Goring Free Church is one of the remaining chapels of the 200 or more founded by Lady Selina Hastings, Countess of Huntingdon, in the late 18th Century. She was one of the outstanding leaders of the Evangelical Revival, alongside the Wesleys and George Whitefield.
A church in Goring was first registered in 1788, but the chapel building, which is now the hall, was only opened in 1793 at which time it became part of the Countess of Huntingdon’s Connexion. Right from its foundation, it has sought to maintain an evangelical witness within its immediate vicinity, with its ministers at times having oversight of non-conformist chapels within South Stoke and Basildon. In order to mark its centenary a new church building was constructed in 1893, in which the present congregation still meets.

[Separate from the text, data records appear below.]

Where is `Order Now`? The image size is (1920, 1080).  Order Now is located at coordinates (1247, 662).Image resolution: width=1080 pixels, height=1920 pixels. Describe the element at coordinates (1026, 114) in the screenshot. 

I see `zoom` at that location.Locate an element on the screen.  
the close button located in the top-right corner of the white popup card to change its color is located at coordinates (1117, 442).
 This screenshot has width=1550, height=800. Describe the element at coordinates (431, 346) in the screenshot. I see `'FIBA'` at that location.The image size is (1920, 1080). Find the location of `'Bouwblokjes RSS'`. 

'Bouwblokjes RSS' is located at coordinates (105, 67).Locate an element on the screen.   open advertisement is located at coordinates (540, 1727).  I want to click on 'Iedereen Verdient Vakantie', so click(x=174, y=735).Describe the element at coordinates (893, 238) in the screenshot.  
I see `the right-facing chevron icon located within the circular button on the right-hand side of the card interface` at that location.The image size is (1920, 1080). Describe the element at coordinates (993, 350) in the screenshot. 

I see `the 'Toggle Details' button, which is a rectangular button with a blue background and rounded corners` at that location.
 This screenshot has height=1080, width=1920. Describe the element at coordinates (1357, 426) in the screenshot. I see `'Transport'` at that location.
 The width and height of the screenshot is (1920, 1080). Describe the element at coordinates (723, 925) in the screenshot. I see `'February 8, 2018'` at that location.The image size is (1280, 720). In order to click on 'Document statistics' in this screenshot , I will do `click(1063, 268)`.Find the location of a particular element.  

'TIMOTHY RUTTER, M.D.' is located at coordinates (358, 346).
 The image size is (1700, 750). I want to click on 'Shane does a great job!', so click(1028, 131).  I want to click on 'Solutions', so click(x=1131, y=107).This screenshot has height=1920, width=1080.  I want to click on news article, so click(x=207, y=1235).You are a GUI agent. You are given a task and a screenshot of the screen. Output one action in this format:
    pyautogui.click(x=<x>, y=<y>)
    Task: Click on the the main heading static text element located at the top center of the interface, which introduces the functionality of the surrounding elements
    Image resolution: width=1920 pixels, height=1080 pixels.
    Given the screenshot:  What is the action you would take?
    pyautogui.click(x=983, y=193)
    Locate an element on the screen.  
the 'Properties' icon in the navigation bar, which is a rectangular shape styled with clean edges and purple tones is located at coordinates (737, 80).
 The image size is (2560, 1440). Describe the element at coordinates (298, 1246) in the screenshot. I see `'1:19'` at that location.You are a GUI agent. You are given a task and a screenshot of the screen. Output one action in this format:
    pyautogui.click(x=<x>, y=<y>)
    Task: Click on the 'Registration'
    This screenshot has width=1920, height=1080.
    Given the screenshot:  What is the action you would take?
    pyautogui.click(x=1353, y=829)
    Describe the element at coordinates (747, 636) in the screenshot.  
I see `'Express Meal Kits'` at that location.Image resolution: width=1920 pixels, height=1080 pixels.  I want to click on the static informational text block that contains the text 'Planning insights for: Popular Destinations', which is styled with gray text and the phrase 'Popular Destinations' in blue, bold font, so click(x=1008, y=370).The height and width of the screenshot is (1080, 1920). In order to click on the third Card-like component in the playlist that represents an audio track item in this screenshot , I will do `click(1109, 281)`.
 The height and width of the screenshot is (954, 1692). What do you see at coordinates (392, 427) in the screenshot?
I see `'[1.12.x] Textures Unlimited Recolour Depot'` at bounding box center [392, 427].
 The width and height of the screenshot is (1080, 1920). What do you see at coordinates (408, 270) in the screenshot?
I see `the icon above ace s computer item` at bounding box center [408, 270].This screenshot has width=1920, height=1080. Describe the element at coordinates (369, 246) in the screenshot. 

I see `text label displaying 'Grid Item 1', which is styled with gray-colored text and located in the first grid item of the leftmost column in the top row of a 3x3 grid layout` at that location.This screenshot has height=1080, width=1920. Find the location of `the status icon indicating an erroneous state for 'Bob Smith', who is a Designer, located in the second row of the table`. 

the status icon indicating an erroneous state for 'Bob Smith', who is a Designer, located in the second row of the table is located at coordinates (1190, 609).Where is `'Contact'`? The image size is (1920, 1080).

Children and families have always constituted an important part of the life and work within the Church (see Children & Youth) . During the 19th Century, when the established church was fairly antagonistic towards the non-conformists, a school for teaching children that were not accommodated within the Church of England school was initiated and run by the Free Church. This continued until relations between the established and non-conformist churches were easier and all pupils were accommodated within the Church of England school.
Whilst times and situations have changed considerably over the past 200 years, Goring Free Church remains committed to playing its part in the commission that Jesus Christ gave to those first believers to ‘go and make disciples of all nations, baptising them in the name of the Father and of the Son and of the Holy Spirit’ (Matthew 28:19).